La terza tappa è già nota: il Governo nominerà Commissario di Alitalia per la gestione dell’amministrazione straordinaria l’ex Ministro e prestigioso tributarista Augusto Fantozzi; a quel punto il testimone rimarrà in mano a lui sino a quando la nuova cordata avrà scelto i pezzi di Alitalia (principalmente un po’ di aeromobili e il minor personale possibile) che riterrà utili per trasportare i passeggeri ereditati dalla vecchia Alitalia sulle rotte ex Alitalia, utilizzando gli slot ereditati da Alitalia senza sborsare un euro.

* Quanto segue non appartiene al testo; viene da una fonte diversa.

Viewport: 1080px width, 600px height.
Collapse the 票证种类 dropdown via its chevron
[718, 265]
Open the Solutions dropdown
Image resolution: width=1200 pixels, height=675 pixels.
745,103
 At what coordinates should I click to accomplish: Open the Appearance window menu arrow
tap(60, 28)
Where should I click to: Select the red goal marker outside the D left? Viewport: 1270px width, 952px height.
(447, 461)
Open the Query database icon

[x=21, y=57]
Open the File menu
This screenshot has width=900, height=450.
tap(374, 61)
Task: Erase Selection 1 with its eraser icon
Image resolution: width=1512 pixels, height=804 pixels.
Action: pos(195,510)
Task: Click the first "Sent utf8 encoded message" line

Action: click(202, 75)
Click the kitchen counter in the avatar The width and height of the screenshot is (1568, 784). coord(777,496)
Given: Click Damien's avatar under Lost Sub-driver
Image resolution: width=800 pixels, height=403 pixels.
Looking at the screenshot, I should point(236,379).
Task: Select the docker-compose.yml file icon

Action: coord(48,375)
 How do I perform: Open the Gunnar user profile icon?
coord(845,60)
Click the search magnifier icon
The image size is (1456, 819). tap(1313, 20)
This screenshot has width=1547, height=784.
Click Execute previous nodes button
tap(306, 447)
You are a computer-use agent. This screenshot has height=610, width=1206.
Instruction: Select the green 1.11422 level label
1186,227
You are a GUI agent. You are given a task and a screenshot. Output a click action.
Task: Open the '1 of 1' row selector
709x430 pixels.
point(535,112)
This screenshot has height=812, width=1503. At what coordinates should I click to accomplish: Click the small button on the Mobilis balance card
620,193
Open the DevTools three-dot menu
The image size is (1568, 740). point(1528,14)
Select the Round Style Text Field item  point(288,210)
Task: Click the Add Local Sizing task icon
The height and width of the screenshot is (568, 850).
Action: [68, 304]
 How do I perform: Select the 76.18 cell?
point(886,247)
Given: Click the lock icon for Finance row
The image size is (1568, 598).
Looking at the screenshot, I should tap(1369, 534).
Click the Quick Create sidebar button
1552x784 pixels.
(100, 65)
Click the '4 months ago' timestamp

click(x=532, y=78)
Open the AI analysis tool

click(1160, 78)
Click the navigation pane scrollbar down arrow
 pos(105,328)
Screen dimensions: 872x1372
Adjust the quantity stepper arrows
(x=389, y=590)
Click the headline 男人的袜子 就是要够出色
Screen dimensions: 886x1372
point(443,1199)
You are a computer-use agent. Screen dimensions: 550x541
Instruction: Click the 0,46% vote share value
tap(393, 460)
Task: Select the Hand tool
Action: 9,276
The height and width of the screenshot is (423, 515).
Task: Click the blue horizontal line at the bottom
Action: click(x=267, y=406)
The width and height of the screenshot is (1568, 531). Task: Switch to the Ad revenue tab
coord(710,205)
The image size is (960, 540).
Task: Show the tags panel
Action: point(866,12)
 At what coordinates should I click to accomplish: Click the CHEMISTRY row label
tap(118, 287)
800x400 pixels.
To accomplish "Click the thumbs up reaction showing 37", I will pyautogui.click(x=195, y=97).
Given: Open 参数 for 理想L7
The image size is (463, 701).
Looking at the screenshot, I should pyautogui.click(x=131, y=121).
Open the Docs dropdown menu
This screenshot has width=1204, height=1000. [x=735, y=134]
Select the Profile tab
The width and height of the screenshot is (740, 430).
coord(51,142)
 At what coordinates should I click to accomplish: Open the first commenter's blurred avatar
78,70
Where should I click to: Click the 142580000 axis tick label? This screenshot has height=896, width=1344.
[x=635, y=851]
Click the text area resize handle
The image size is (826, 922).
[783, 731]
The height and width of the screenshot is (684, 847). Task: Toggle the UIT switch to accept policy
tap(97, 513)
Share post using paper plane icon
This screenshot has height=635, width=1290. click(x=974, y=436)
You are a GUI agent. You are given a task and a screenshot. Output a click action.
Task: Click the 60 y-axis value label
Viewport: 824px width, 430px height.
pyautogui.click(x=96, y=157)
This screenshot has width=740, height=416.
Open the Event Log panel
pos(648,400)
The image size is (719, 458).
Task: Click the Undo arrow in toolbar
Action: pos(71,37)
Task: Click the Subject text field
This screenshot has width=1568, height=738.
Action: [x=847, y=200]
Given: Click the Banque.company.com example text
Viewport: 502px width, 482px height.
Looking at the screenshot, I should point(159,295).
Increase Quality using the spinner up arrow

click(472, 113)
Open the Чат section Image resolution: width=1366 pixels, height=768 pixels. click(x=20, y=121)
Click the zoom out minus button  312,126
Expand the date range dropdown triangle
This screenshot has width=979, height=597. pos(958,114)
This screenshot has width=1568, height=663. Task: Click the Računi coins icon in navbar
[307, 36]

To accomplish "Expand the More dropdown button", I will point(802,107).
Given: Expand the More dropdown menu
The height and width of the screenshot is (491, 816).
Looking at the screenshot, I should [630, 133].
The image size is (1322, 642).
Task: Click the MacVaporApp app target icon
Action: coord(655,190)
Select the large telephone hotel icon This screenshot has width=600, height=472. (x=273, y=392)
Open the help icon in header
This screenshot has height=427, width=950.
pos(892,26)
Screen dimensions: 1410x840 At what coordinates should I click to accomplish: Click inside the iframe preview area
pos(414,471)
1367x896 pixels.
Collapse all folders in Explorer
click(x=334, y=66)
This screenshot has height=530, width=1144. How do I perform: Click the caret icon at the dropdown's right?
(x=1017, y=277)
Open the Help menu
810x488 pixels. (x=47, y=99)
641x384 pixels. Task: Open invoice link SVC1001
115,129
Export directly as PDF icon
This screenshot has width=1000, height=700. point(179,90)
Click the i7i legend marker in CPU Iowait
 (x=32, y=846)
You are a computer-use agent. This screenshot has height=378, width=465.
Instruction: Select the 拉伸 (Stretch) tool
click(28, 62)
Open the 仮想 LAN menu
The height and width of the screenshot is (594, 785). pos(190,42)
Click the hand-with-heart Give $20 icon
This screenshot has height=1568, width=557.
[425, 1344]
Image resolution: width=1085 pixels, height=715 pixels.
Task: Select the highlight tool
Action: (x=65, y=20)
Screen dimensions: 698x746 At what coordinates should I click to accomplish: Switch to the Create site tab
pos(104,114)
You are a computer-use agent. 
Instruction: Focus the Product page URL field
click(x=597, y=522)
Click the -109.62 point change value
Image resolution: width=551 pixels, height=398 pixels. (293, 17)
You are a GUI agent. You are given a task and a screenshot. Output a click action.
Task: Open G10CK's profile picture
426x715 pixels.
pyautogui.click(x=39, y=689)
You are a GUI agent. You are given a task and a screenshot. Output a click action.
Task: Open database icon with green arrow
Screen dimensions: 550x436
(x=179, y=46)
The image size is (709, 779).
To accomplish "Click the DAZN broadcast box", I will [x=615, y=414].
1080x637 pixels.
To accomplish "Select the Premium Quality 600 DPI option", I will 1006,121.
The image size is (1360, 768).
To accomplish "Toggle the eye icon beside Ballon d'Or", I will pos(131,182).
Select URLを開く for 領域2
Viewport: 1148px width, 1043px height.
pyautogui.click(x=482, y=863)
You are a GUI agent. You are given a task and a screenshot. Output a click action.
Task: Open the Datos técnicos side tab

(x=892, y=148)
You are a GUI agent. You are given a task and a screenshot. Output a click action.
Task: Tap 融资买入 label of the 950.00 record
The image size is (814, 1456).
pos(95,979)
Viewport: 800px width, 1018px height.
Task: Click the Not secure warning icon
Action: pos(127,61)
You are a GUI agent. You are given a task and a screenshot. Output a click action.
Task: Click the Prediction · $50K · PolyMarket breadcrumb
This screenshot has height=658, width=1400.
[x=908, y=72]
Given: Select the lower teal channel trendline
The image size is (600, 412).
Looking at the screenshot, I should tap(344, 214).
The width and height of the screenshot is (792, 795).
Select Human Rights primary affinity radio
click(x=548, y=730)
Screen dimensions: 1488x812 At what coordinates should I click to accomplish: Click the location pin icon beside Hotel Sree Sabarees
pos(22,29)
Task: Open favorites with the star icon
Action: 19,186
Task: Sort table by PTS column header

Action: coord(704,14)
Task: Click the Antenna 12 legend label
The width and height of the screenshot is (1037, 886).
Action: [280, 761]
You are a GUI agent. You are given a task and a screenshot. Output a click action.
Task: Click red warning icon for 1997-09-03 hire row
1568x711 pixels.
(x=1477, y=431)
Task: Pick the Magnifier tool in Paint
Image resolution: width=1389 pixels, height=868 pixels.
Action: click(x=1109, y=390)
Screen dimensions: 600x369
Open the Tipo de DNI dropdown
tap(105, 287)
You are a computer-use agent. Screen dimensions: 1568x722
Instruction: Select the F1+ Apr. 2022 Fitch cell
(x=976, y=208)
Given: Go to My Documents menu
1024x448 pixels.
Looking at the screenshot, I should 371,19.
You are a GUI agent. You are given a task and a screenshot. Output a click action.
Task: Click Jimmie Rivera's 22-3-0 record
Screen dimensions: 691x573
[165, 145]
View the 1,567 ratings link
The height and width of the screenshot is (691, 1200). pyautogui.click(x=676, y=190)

Le tappe successive sono un po’ meno chiare tranne l’ultima, che è possibile intravedere estrapolando dalle notizie pomeridiane pervenute da Parigi: la trasformazione dell’alleanza con Air France, destinata a essere confermata dalla nuova compagnia italiana, in cessione del controllo aziendale al vettore francese (la mia previsione è tra un triennio).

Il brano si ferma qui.